Akademik Veri Yönetim Sistemi
KAFKAS UNIVERSITESI VETERINER FAKULTESI DERGISI, cilt.21, sa.6, ss.805-812, 2015 (SCI-Expanded)
Doxorubicin (DXR) is used against the cancer but it has some adverse effects (gonadotoxicity, cardiotoxicity and nephrotoxicity). We aimed to determine the effect of DXR toxicity on reproduction and whether Darbepoetin (DP) and Ramipril (RAM) treatments play a protective role against this toxicity in male rats. Herein, adult male Sprague-Dawley rats (n=34) were divided randomly into five groups, as control (Group I; n=7, no medication) and four treatment groups (II to V).
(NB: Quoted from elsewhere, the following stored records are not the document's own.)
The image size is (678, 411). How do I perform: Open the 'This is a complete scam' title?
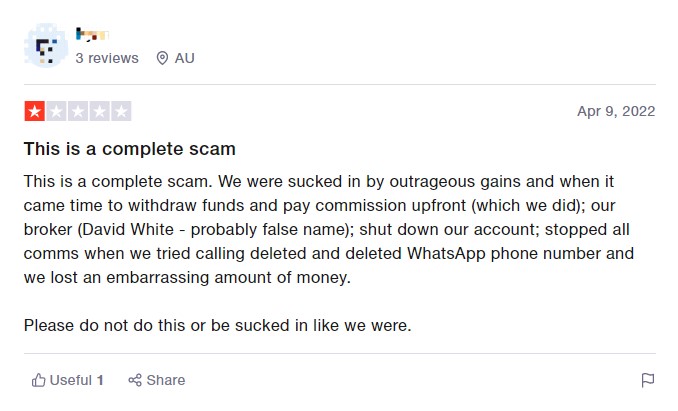130,150
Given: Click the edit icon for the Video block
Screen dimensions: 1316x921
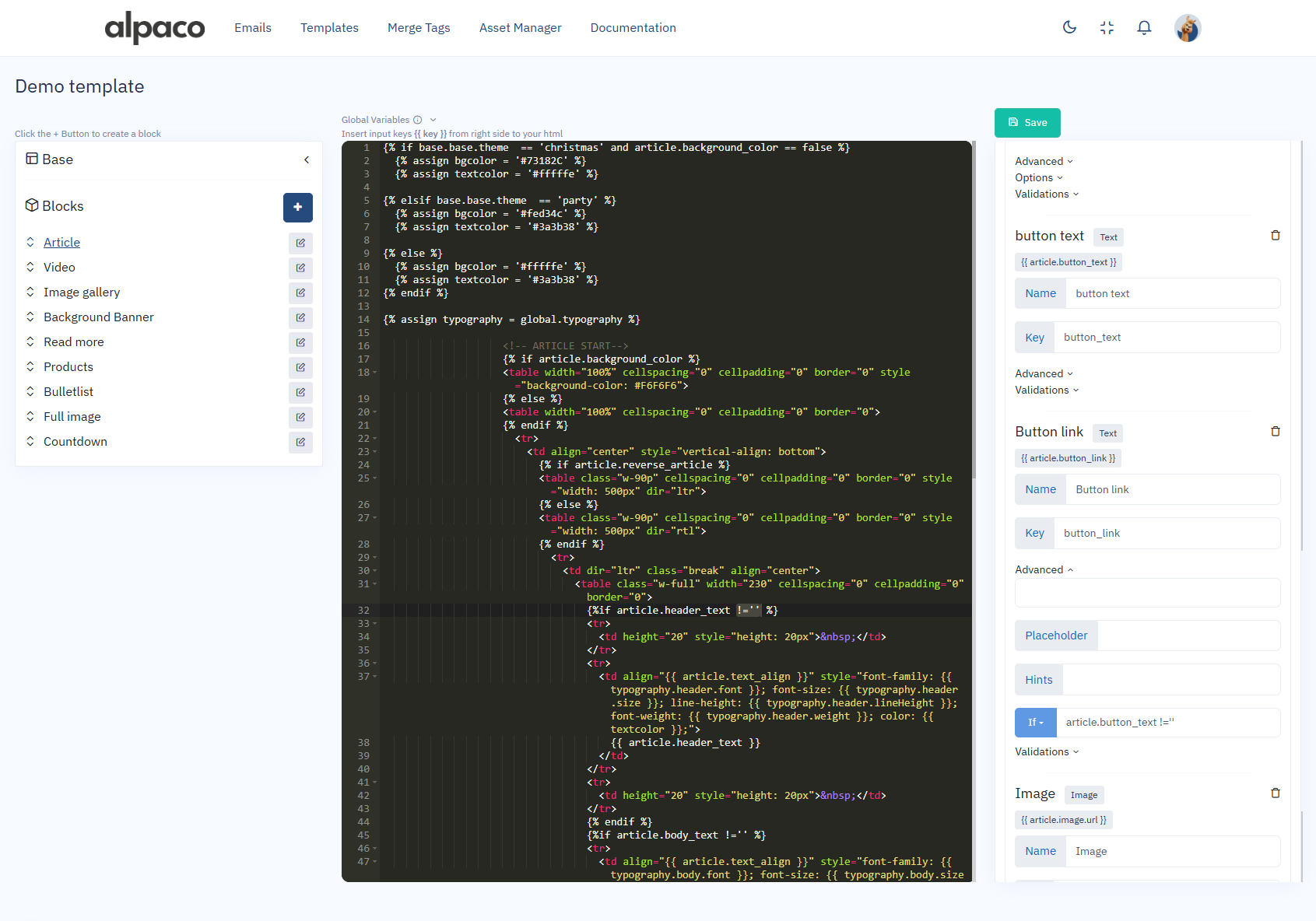Looking at the screenshot, I should coord(300,268).
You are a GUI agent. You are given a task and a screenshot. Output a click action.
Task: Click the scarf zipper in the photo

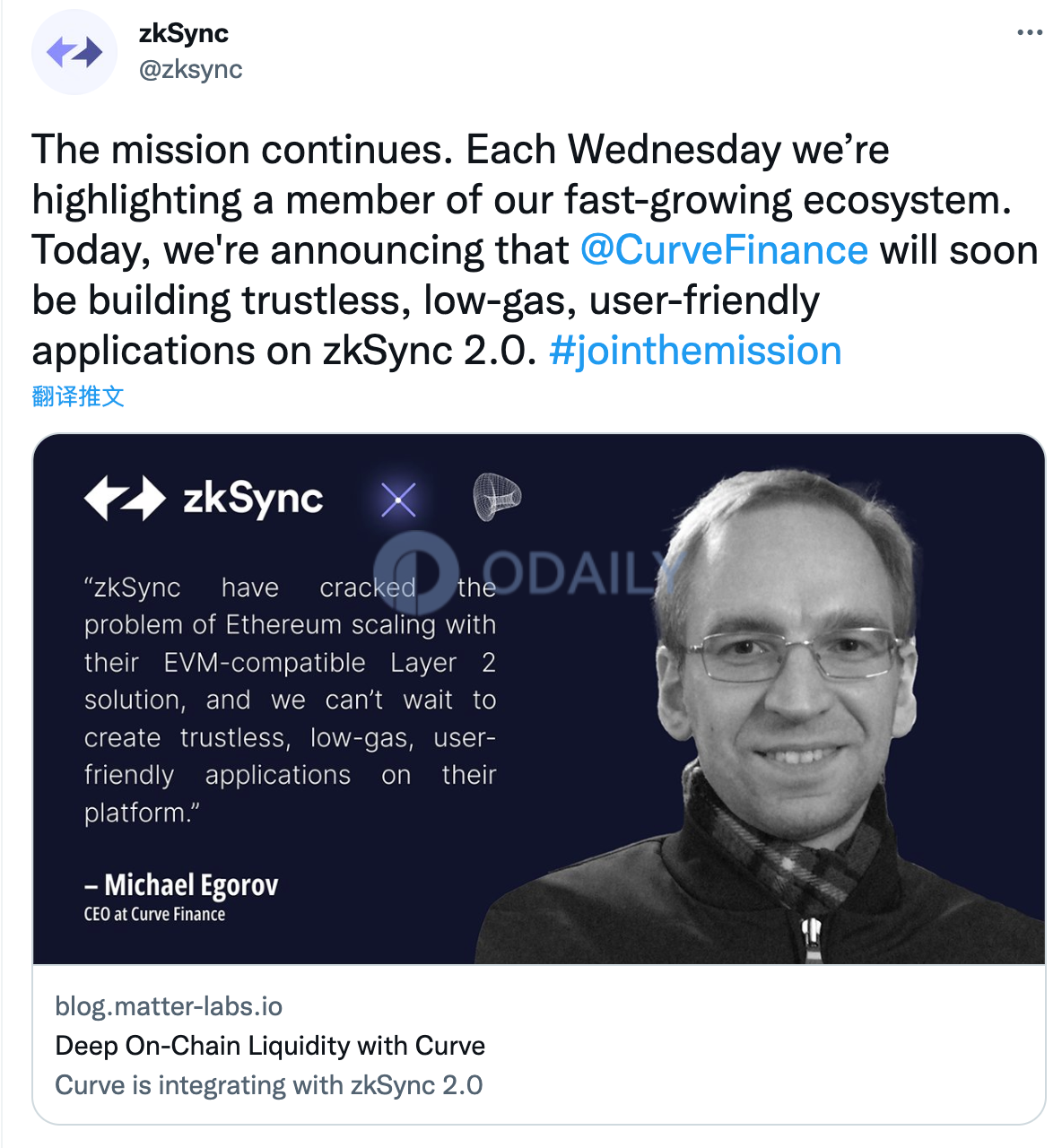click(x=813, y=939)
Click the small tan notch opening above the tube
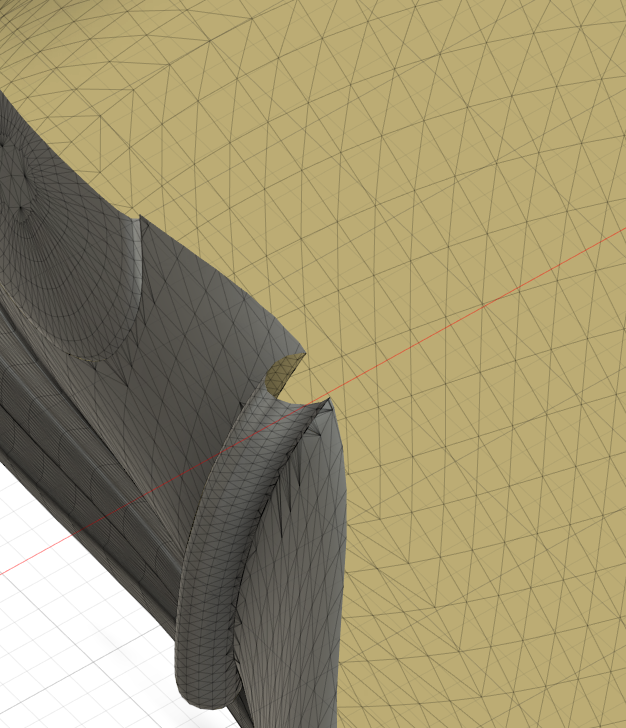The width and height of the screenshot is (626, 728). coord(286,370)
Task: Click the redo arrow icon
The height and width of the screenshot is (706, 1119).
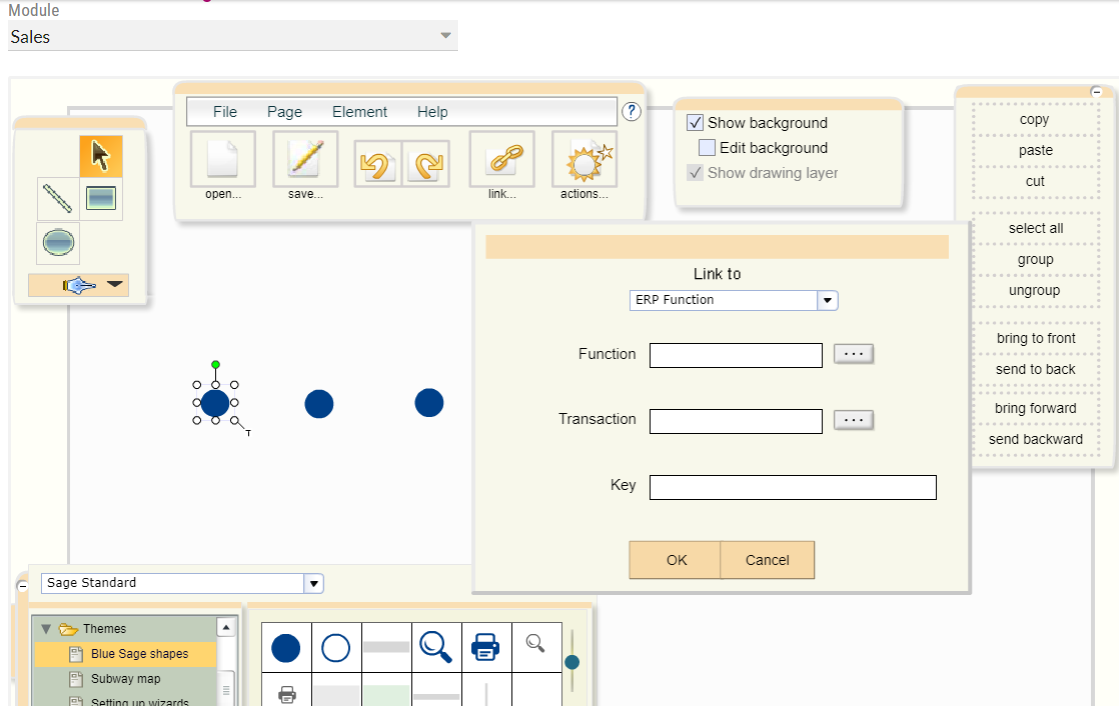Action: coord(426,162)
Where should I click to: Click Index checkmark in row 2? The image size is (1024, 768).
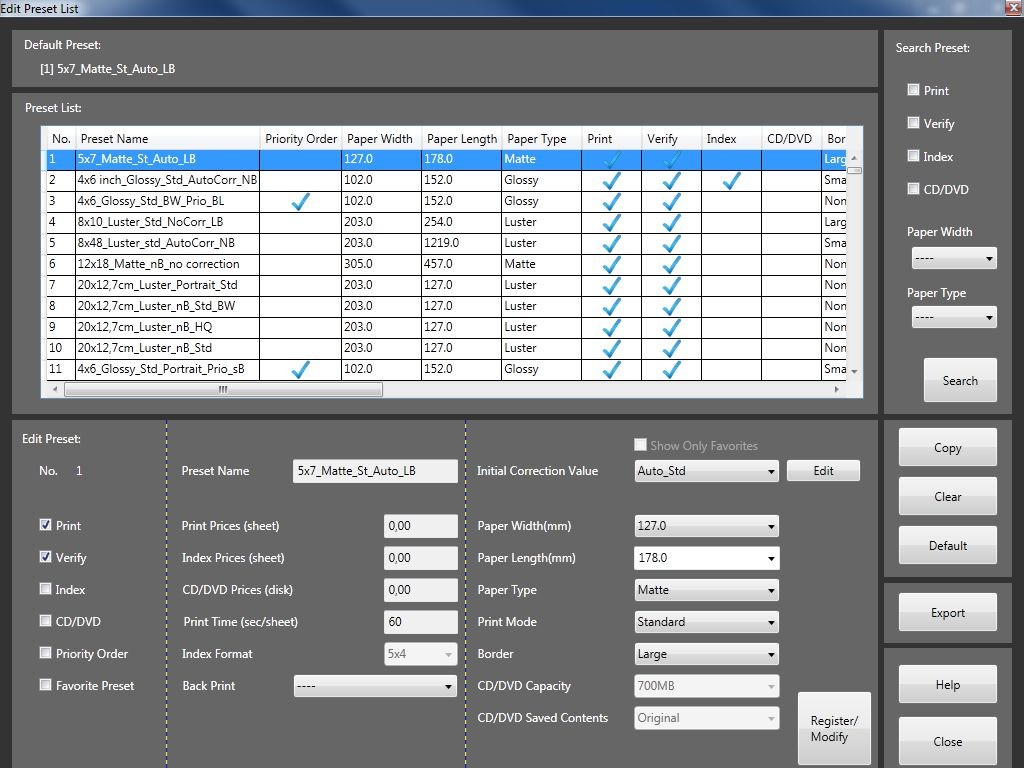[731, 180]
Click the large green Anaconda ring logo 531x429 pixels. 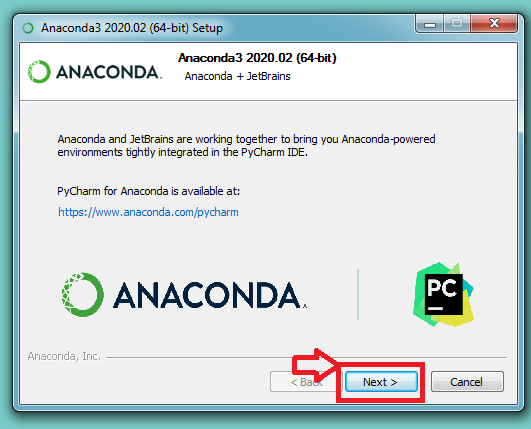tap(83, 295)
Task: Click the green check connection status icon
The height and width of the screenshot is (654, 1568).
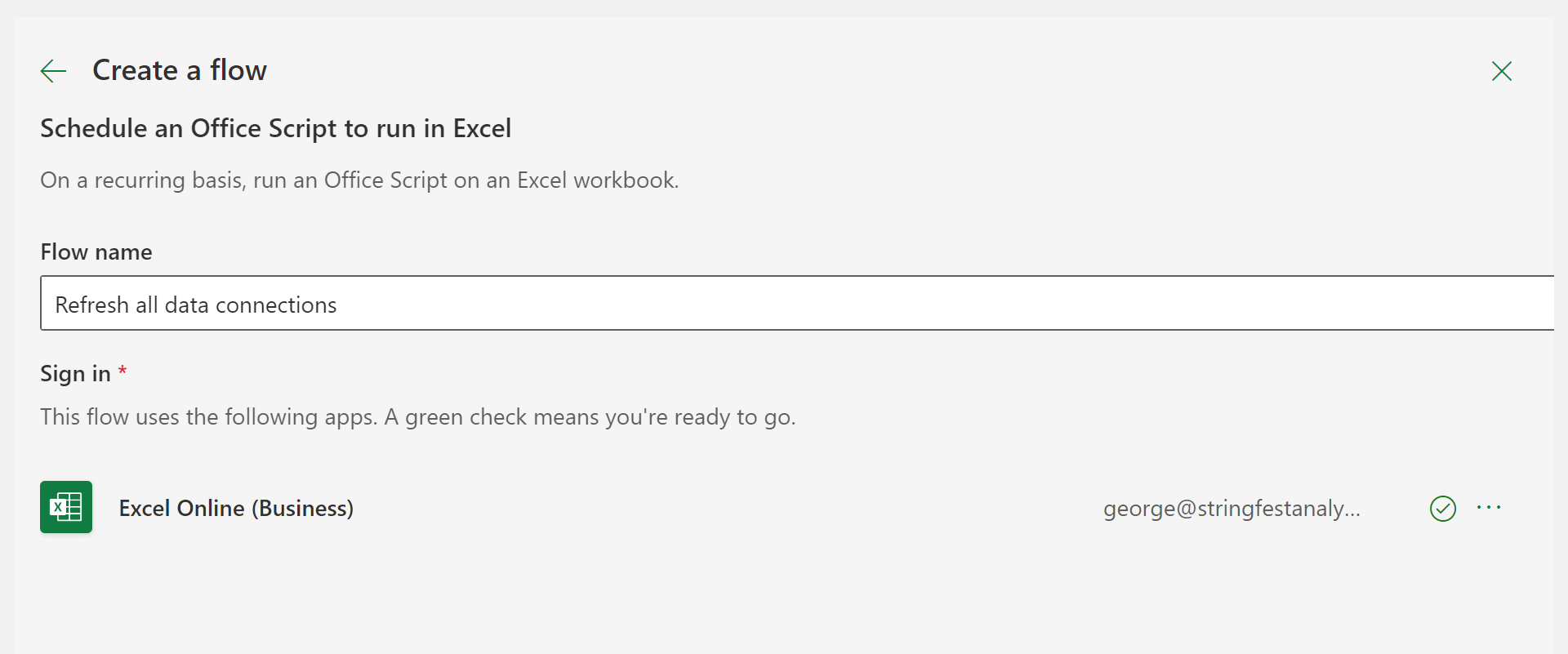Action: 1443,509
DXR was administered to all treatment groups (DXR, 2.5 mg/kg/w i.v. for 3 weeks) and they were Group II (DXR, n=6), Group III (n=7, DP 10 mu g/kg/w i.p. for three weeks), Group IV (n=7, RAM 1 mg/kg/d p.o. for four weeks), and Group V (n=7, DP+RAM). Rats in all groups were sacrificed after four weeks of treatment. Spermatological parameters along with histopathological images and malondialdehyde levels of testicular tissue were evaluated. Weights of body, testicles, cauda epididymis and male accessory glands in DXR-treated groups were significantly different (P<0.05) from the control group. DXR toxicity adversely altered all the sperm parameters. But, DP plus RAM treatment in Group V improved the DXR-depressed motility and viable sperm rate. Sperm concentrations significantly decreased (P<0.05) in DXR-treated groups as compared to control group. In Group III and V, the increase in total abnormal sperm rate caused by the DXR injections was prevented. In conclusion, this study indicated that weekly DXR injections in adult rats depressed all the epididymal sperm parameters. Co-treatment by DP and RAM protected the sperm cells against the toxicity due to the DXR administration while single usages of the DP or RAM provided partial improvements.